Background: Lung adenocarcinoma (LUAD) and bladder cancer (BLCA) are two major cancers that have high incidence and mortality worldwide and are particularly exacerbated by smoking, which is a primary risk factor that influences cancer progression through genetic and immune pathways. Temozolomide (TMZ), a chemotherapeutic agent, is often used to treat various cancers, including brain tumours, and is known to induce DNA damage via methylation. This study aims to identify key smoking-related genes, particularly TNFAIP6, and explore their mechanisms in LUAD and BLCA, focusing on their prognostic value, role in cancer progression, immune regulation, and response to TMZ.

Methods: Bayesian colocalisation and pan-cancer differential analyses identified 14 key genes, including TNFAIP6. Pan-cancer survival and clinical stage analyses were performed using The Cancer Genome Atlas (TCGA) data. TNFAIP6's functional role in cancer stages, smoking status, immune infiltration and its effect on TMZ resistance was analysed through statistical tests, gene set enrichment analysis (GSEA) and gene set variation analysis (GSVA). Laboratory experiments were conducted to assess TNFAIP6's influence on cell proliferation, apoptosis, epithelial-mesenchymal transition (EMT) markers, oxidative stress and TMZ-induced post-translational modifications (PTMs).
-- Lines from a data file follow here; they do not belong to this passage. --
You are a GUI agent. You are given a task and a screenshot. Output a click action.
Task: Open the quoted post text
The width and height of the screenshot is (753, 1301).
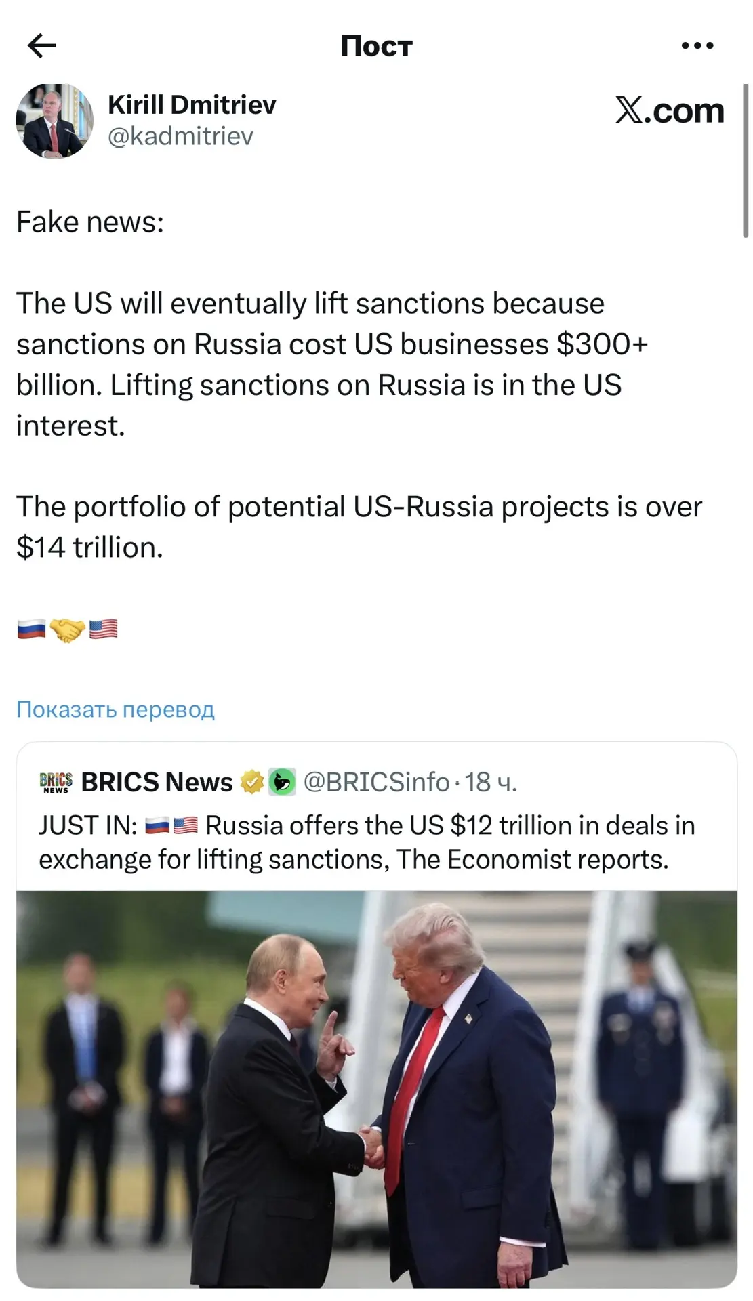(366, 842)
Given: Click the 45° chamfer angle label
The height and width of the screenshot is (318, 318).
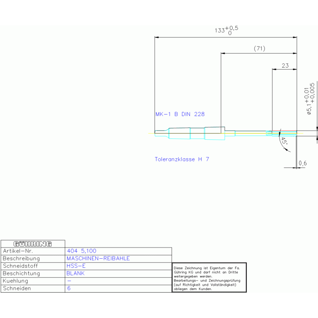Looking at the screenshot, I should point(284,142).
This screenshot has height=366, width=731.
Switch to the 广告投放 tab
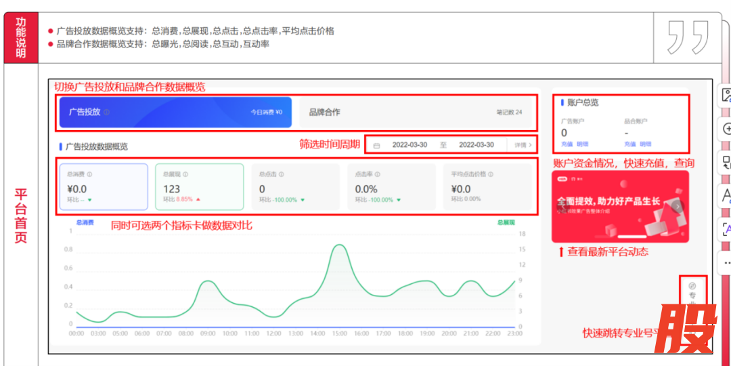coord(175,113)
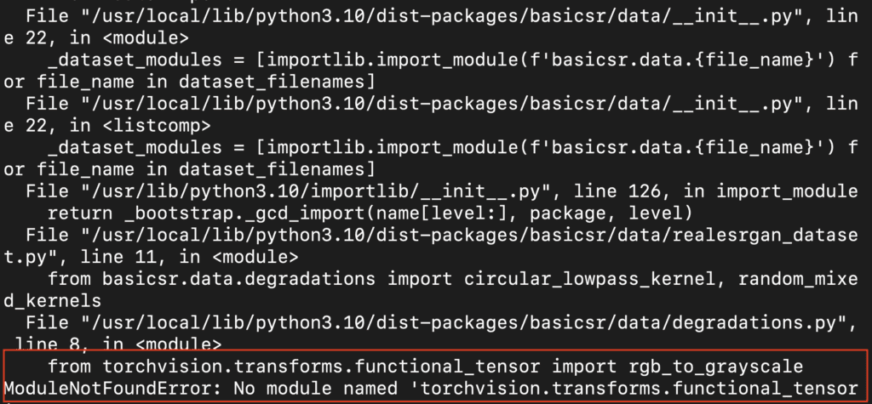Click the quoted 'torchvision.transforms.functional_tensor module name

[x=634, y=388]
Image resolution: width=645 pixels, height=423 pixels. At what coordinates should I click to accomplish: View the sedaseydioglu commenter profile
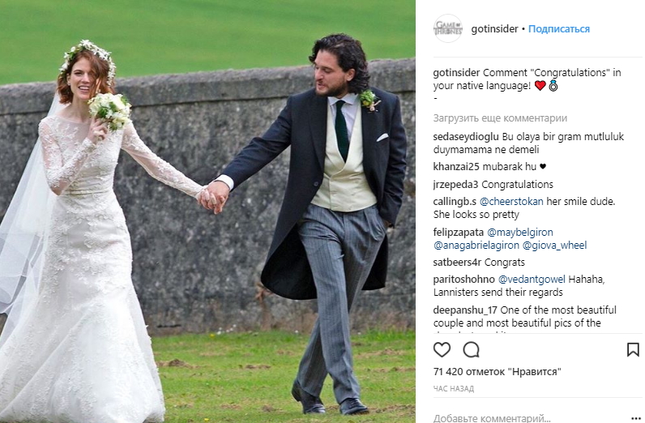(466, 137)
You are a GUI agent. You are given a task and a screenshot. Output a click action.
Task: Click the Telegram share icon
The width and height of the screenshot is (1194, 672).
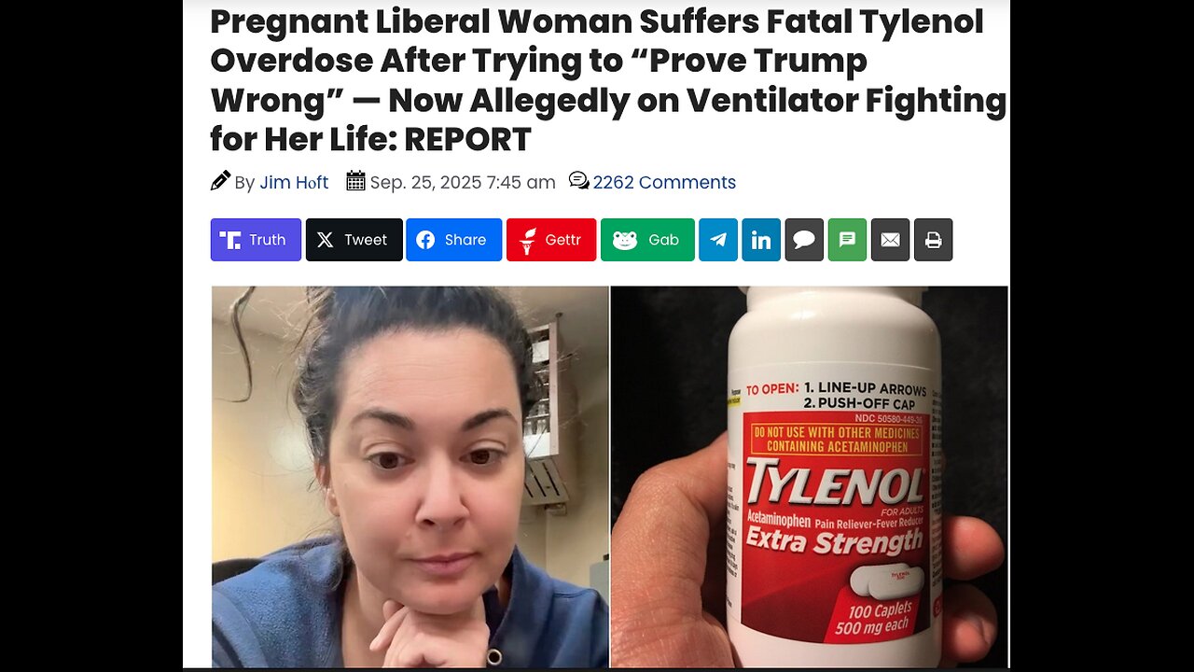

Results: TNFAIP6 was significantly upregulated in LUAD and BLCA and linked to poorer prognosis, especially in smokers. High TNFAIP6 expression was associated with pro-inflammatory pathways and immune suppression in the tumour microenvironment. Moreover, TMZ treatment induced considerable PTMs in TNFAIP6, promoting resistance to the drug, which was confirmed by functional assays showing increased cell viability and migration in TNFAIP6-overexpressing cells.

Conclusions: TNFAIP6 is a key biomarker of poor prognosis in smoking-related cancers. Interestingly, silencing TNFAIP6 both inhibits TMZ's anticancer effects and underscores its potential role in immune regulation, highlighting the paradoxical value of TNFAIP6 in developing novel therapeutic strategies, including combination therapies.